"""
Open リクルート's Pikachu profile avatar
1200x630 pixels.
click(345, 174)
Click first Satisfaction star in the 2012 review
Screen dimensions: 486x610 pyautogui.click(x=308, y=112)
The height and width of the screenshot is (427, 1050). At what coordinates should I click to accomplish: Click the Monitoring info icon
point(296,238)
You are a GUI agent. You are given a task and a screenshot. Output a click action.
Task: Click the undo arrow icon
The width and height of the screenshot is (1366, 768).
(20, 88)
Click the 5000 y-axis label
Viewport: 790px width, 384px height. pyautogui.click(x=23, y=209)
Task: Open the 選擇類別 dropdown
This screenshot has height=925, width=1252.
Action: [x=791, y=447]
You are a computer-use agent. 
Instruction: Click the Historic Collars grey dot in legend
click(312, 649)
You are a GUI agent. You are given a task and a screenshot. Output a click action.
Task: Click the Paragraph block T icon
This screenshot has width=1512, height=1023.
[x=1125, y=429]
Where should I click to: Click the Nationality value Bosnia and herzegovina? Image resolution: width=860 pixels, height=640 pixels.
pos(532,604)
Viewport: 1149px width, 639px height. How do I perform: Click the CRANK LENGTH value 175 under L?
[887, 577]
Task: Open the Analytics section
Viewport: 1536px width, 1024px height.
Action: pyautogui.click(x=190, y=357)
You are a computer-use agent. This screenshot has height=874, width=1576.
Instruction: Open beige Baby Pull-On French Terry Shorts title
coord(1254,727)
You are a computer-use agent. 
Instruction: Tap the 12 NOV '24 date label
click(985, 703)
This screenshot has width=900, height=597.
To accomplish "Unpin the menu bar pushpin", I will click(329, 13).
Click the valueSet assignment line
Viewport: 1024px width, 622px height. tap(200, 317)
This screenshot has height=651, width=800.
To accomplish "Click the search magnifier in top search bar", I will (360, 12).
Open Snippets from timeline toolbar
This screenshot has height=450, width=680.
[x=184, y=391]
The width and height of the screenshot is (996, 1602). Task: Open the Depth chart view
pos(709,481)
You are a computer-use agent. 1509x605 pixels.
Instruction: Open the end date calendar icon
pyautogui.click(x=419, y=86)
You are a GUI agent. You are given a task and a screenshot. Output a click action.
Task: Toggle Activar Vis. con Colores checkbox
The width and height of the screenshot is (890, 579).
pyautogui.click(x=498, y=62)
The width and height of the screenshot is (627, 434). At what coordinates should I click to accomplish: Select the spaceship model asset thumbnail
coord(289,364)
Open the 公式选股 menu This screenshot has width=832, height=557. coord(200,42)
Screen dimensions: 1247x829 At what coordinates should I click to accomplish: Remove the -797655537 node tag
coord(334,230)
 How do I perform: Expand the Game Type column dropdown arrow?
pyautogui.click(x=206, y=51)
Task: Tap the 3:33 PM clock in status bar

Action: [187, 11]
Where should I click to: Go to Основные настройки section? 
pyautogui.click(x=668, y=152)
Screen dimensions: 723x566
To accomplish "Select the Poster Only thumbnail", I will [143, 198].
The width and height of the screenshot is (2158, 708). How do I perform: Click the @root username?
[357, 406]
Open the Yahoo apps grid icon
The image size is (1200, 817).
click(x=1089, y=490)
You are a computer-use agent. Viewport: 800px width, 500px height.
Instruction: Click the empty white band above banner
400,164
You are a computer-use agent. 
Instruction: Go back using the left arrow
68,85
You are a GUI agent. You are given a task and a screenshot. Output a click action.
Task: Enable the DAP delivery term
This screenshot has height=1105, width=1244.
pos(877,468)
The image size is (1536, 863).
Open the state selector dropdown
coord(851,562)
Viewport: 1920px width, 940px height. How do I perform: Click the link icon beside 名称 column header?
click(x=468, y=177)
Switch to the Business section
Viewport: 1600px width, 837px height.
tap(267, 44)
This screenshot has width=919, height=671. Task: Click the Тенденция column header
"""
*WHAT IS BEING ASKED*: Look above for the line with "This screenshot has height=651, width=800." and the line with "Task: Toggle Activar". Retype those two lines and every line between them exactly, adding nothing.

*FINISHED EXERCISE*:
This screenshot has height=651, width=800.
To accomplish "Click the search magnifier in top search bar", I will (360, 12).
Open Snippets from timeline toolbar
This screenshot has height=450, width=680.
[x=184, y=391]
The width and height of the screenshot is (996, 1602). Task: Open the Depth chart view
pos(709,481)
You are a computer-use agent. 1509x605 pixels.
Instruction: Open the end date calendar icon
pyautogui.click(x=419, y=86)
You are a GUI agent. You are given a task and a screenshot. Output a click action.
Task: Toggle Activar Vis. con Colores checkbox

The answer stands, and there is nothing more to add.